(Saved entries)
=== Begin Enclosure ===

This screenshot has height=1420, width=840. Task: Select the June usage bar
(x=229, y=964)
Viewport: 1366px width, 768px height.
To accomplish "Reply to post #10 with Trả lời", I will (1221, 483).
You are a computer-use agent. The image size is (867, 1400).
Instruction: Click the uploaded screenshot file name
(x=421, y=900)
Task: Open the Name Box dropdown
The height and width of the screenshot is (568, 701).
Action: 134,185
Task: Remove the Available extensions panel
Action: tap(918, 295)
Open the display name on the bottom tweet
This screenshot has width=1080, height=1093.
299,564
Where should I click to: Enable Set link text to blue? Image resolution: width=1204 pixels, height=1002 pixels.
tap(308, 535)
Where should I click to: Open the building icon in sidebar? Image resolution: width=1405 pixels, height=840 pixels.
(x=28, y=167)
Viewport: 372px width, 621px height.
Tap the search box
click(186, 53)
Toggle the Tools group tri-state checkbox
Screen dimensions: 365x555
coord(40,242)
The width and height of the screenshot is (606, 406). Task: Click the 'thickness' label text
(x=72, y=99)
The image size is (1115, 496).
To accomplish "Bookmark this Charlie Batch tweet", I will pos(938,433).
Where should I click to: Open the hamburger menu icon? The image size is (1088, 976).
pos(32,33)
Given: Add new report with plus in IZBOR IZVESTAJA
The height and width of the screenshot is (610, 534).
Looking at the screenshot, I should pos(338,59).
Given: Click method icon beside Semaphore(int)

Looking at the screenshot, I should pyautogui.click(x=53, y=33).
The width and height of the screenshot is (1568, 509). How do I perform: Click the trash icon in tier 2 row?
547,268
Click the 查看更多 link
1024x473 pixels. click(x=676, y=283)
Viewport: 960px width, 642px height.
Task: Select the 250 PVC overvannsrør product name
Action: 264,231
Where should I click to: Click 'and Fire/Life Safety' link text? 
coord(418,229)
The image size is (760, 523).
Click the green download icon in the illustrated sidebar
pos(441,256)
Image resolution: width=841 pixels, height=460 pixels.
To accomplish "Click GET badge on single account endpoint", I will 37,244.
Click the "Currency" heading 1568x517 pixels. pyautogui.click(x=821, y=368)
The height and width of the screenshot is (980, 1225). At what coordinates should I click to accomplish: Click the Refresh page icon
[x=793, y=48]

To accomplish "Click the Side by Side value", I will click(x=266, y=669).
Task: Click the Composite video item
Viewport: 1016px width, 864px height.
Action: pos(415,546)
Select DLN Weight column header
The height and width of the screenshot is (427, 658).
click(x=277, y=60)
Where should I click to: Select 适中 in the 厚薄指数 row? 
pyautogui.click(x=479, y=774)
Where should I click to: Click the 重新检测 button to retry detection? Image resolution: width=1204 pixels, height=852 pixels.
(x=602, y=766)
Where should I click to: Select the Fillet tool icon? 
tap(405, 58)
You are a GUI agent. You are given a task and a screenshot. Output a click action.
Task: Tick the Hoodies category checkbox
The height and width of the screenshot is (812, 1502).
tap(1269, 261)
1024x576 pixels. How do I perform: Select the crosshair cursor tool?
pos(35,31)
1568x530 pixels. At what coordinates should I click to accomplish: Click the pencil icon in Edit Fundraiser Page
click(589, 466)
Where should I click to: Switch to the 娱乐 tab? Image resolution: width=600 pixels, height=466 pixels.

=== End Enclosure ===

Problem => Output the lines from the one with "Task: Tick the Hoodies category checkbox" through the end of the records above, exactly, including both ends, and nothing besides.

Output for this task =>
Task: Tick the Hoodies category checkbox
The height and width of the screenshot is (812, 1502).
tap(1269, 261)
1024x576 pixels. How do I perform: Select the crosshair cursor tool?
pos(35,31)
1568x530 pixels. At what coordinates should I click to accomplish: Click the pencil icon in Edit Fundraiser Page
click(589, 466)
Where should I click to: Switch to the 娱乐 tab? Image resolution: width=600 pixels, height=466 pixels.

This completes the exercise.